_About this task_
Starting at the line containing "How do I perform: Jump to the last record?" and ending at the line containing "Task: Click the ChrisBradbury", print every line of the material below exactly, both ends included, and stop there.

▬▬▬

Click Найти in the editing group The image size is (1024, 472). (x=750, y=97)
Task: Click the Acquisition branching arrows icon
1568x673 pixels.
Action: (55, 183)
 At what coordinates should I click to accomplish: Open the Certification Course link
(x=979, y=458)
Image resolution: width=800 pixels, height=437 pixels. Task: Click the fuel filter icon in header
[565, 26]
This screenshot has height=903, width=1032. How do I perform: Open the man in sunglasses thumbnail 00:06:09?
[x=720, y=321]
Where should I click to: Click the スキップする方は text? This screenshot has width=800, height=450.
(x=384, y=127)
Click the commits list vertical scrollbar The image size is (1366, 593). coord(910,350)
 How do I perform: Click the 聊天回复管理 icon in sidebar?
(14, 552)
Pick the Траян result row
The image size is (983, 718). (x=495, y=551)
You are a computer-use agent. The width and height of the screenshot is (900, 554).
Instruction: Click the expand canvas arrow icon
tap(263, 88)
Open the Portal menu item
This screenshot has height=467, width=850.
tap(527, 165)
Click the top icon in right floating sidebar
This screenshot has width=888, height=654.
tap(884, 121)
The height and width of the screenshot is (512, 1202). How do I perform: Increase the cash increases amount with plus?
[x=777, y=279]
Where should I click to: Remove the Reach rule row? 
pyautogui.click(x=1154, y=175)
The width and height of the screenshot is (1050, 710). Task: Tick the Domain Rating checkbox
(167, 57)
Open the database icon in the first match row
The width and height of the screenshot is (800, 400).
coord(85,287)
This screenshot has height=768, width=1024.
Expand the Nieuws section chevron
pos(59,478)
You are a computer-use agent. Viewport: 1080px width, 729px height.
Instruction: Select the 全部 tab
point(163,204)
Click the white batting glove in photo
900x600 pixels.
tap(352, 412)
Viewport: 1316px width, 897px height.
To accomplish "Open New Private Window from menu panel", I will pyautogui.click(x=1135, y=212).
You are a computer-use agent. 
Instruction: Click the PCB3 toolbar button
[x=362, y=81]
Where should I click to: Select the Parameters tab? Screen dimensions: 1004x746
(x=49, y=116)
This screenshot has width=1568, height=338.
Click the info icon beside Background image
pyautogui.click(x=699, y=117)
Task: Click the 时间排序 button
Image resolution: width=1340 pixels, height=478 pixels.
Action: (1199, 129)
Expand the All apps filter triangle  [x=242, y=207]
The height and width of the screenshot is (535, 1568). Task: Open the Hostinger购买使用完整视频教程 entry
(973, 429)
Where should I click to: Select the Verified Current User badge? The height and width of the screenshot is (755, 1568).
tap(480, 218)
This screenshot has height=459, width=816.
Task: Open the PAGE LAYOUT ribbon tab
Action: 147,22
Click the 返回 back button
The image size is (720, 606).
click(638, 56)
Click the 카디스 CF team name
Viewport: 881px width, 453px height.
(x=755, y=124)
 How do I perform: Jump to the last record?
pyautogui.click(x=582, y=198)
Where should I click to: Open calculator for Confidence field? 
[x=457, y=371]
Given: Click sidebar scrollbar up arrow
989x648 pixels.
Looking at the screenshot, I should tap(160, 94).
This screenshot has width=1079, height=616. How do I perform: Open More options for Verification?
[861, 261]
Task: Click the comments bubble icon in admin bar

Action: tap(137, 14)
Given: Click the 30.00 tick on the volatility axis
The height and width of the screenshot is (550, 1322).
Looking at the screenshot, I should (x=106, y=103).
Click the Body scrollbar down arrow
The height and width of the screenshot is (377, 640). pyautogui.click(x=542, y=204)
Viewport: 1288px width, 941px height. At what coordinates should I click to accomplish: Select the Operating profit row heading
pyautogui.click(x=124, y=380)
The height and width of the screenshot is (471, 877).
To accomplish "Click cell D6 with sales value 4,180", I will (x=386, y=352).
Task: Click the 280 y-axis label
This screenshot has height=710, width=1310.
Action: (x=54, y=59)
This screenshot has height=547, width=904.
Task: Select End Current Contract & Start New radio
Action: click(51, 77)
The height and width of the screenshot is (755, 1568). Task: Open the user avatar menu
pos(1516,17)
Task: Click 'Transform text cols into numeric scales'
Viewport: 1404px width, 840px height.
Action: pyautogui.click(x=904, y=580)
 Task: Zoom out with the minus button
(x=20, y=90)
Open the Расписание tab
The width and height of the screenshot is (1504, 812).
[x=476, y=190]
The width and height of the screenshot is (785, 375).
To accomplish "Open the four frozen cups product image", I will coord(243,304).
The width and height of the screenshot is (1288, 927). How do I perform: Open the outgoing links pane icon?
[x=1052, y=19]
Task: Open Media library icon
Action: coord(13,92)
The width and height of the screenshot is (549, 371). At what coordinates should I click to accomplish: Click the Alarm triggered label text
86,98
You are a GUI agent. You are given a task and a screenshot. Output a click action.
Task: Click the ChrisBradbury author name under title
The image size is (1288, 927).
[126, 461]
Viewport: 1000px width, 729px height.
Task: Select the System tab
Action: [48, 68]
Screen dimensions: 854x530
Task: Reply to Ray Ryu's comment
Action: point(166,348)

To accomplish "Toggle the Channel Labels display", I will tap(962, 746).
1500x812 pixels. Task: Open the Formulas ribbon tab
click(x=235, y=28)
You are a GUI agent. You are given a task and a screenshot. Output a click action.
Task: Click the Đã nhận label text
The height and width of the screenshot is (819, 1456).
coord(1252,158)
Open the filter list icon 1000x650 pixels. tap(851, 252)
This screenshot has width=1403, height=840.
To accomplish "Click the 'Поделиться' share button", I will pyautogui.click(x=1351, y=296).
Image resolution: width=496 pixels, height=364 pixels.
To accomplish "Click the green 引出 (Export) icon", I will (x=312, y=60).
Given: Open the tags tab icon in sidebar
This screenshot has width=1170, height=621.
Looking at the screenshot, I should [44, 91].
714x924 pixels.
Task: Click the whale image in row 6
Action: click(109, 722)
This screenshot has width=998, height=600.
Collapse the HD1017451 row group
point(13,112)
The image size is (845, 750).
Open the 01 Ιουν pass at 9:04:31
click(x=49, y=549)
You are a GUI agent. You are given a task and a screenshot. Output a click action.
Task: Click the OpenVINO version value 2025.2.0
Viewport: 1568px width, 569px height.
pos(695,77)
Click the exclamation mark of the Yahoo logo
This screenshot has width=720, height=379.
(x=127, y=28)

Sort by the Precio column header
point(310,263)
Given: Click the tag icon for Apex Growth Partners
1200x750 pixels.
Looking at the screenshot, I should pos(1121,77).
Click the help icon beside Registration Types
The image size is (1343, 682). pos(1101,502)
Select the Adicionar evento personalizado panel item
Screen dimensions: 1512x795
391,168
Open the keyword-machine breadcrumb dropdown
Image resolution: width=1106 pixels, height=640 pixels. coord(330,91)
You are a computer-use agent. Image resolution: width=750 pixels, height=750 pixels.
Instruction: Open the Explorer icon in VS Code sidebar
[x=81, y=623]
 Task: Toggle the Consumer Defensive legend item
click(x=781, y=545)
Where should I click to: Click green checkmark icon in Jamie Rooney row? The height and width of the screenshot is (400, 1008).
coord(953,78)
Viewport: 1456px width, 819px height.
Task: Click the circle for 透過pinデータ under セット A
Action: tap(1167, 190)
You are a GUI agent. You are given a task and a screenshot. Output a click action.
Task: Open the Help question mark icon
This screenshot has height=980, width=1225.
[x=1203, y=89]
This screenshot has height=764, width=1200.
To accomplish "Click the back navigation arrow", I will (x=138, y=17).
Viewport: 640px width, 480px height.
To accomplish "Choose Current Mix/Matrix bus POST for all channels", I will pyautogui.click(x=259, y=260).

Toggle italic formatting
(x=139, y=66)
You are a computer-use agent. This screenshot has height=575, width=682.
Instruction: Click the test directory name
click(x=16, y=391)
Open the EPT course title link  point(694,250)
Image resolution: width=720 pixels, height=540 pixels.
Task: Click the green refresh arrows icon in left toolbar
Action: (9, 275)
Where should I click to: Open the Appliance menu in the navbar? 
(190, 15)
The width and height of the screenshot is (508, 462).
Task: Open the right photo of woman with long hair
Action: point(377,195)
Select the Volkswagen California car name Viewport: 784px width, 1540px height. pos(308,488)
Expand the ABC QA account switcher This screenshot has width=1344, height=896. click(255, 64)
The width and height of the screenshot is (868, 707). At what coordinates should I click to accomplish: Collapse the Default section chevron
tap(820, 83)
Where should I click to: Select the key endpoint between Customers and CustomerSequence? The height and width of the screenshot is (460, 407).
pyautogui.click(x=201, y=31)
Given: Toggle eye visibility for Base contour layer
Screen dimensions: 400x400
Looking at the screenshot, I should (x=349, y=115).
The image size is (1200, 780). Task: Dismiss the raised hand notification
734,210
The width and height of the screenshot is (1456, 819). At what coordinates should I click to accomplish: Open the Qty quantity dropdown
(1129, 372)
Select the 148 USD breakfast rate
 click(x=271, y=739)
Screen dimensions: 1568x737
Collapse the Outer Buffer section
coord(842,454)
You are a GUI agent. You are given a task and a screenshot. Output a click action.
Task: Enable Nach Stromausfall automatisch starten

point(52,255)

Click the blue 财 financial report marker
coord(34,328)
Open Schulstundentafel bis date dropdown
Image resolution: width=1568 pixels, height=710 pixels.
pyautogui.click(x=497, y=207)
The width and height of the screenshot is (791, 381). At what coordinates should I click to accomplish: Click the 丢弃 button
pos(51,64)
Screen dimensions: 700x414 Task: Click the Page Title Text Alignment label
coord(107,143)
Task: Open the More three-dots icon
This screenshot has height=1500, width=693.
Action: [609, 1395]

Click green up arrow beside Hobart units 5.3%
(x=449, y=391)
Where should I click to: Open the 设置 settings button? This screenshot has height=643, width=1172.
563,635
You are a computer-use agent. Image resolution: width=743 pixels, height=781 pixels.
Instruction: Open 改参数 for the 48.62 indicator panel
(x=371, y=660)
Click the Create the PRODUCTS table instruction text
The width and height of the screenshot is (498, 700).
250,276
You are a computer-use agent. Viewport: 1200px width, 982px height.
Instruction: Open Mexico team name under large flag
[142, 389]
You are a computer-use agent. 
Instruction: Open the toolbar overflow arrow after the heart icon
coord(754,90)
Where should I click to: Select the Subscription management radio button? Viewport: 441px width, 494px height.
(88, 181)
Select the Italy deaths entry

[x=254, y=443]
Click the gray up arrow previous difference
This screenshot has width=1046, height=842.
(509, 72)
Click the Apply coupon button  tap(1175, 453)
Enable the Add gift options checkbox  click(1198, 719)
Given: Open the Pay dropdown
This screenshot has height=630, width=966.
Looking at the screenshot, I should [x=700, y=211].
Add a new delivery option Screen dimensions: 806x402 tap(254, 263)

▬▬▬

_Result_
 How do I perform: Jump to the last record?
pyautogui.click(x=582, y=198)
Where should I click to: Open calculator for Confidence field? 
[x=457, y=371]
Given: Click sidebar scrollbar up arrow
989x648 pixels.
Looking at the screenshot, I should tap(160, 94).
This screenshot has width=1079, height=616. How do I perform: Open More options for Verification?
[861, 261]
Task: Click the comments bubble icon in admin bar

Action: tap(137, 14)
Given: Click the 30.00 tick on the volatility axis
The height and width of the screenshot is (550, 1322).
Looking at the screenshot, I should (x=106, y=103).
Click the Body scrollbar down arrow
The height and width of the screenshot is (377, 640). pyautogui.click(x=542, y=204)
Viewport: 1288px width, 941px height. At what coordinates should I click to accomplish: Select the Operating profit row heading
pyautogui.click(x=124, y=380)
The height and width of the screenshot is (471, 877).
To accomplish "Click cell D6 with sales value 4,180", I will (x=386, y=352).
Task: Click the 280 y-axis label
This screenshot has height=710, width=1310.
Action: (x=54, y=59)
This screenshot has height=547, width=904.
Task: Select End Current Contract & Start New radio
Action: click(51, 77)
The height and width of the screenshot is (755, 1568). Task: Open the user avatar menu
pos(1516,17)
Task: Click 'Transform text cols into numeric scales'
Viewport: 1404px width, 840px height.
Action: pyautogui.click(x=904, y=580)
 Task: Zoom out with the minus button
(x=20, y=90)
Open the Расписание tab
The width and height of the screenshot is (1504, 812).
[x=476, y=190]
The width and height of the screenshot is (785, 375).
To accomplish "Open the four frozen cups product image", I will coord(243,304).
The width and height of the screenshot is (1288, 927). How do I perform: Open the outgoing links pane icon?
[x=1052, y=19]
Task: Open Media library icon
Action: coord(13,92)
The width and height of the screenshot is (549, 371). At what coordinates should I click to accomplish: Click the Alarm triggered label text
86,98
You are a GUI agent. You are given a task and a screenshot. Output a click action.
Task: Click the ChrisBradbury author name under title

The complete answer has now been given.